In addition, it will include an answers feature known as Best Match, a site scraping and summary tool called Deep Links, and a mouse-over feature that provides caption info about sites. The rest of the features can be seen in the press release, but many of them are branding. Virtual Earth will now be Bing Maps for Enterprise and Cashback will now be Bing Cashback.

Do We Need Another Search Engine?

Over the past 10 years, Microsoft has had a way of launching products that are arguably necessary (Vista, MS Office versions, etc.) and flirt with the boundaries of the “if it ain’t broke” question.

This is especially true in the world of search, where it has found itself in the unfamiliar position of not being dominant. With many product releases, one gets the sense that it is either trying to differentiate itself from the search mold as we know it (i.e., Google), or that it’s grasping at straws. It’s probably the former.

For example: Cashback, Search & Give, and the Windows Live home page redesign.

Search has been a particularly important stake for Microsoft during all this, given the market’s migration from desktop software to online services and content that resides “in the cloud.” The latter is one of the core tenets of what has become the amorphous and overused term “Web 2.0.”

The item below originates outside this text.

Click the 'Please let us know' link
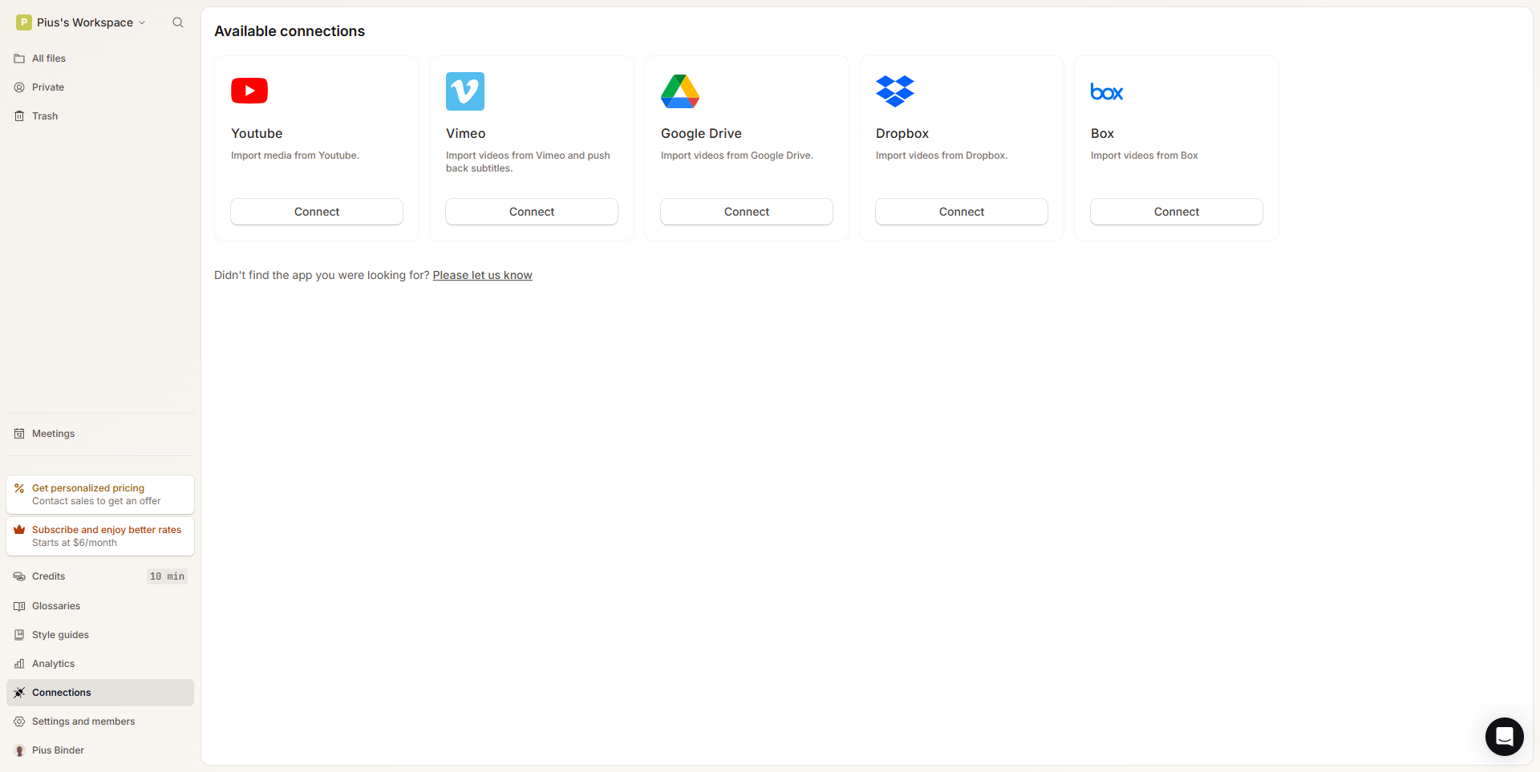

Some of Microsoft’s search products have been critically acclaimed but commercially unsuccessful, such as Live Local (bird’s eye) and Virtual Earth 3D (ahead of its time in my opinion). Where Bing falls is simply a matter of how it’s accepted.

To Microsoft’s credit, it’s an uphill battle to create something that is good enough to break users’ addiction to Google. Among all the activities online, search is one of the most habitual, which bodes well for Google and its 63 percent market share.

Taking Shots

Though it wasn’t explicated, of course Bing is a direct shot at Google. Google Cofounder Sergey Brin couldn’t let the moment pass at yesterday’s I/O conference to comment (albeit diplomatically) about Bing.

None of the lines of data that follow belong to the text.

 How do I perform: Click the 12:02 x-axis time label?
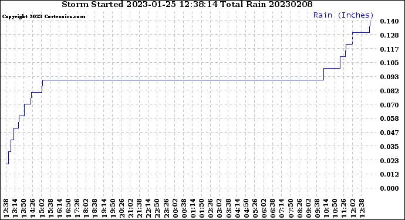352,208
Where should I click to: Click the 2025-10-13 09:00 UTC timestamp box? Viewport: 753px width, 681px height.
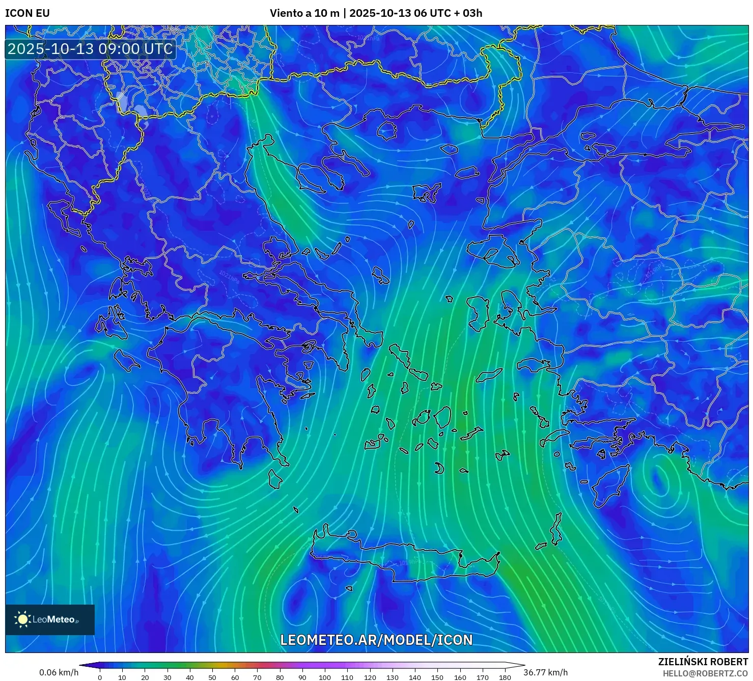click(90, 49)
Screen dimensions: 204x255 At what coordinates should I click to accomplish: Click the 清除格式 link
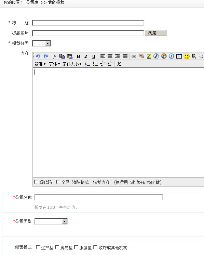tap(81, 182)
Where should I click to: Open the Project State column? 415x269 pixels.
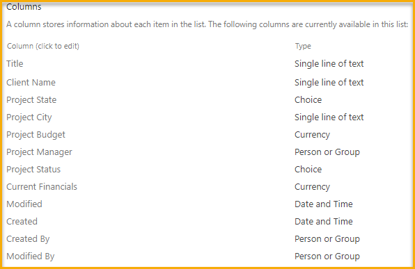pyautogui.click(x=31, y=100)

Steve Ballmer, meanwhile, made a few of his own comments today. In an apparent shot at Google for its recently publicized (and overblown) criticisms for aggregating and profiting from news content on Google News, he claims Bing could go a different direction. This could go beyond the role of simply a search engine to actually form content deals.

“We’re not trying to get in the way of copyright holders,” he said. “If value should be redivided somehow between content providers, advertisers and search engines, let’s have that conversation. … We’re not trying to profit off of anyone else’s work.”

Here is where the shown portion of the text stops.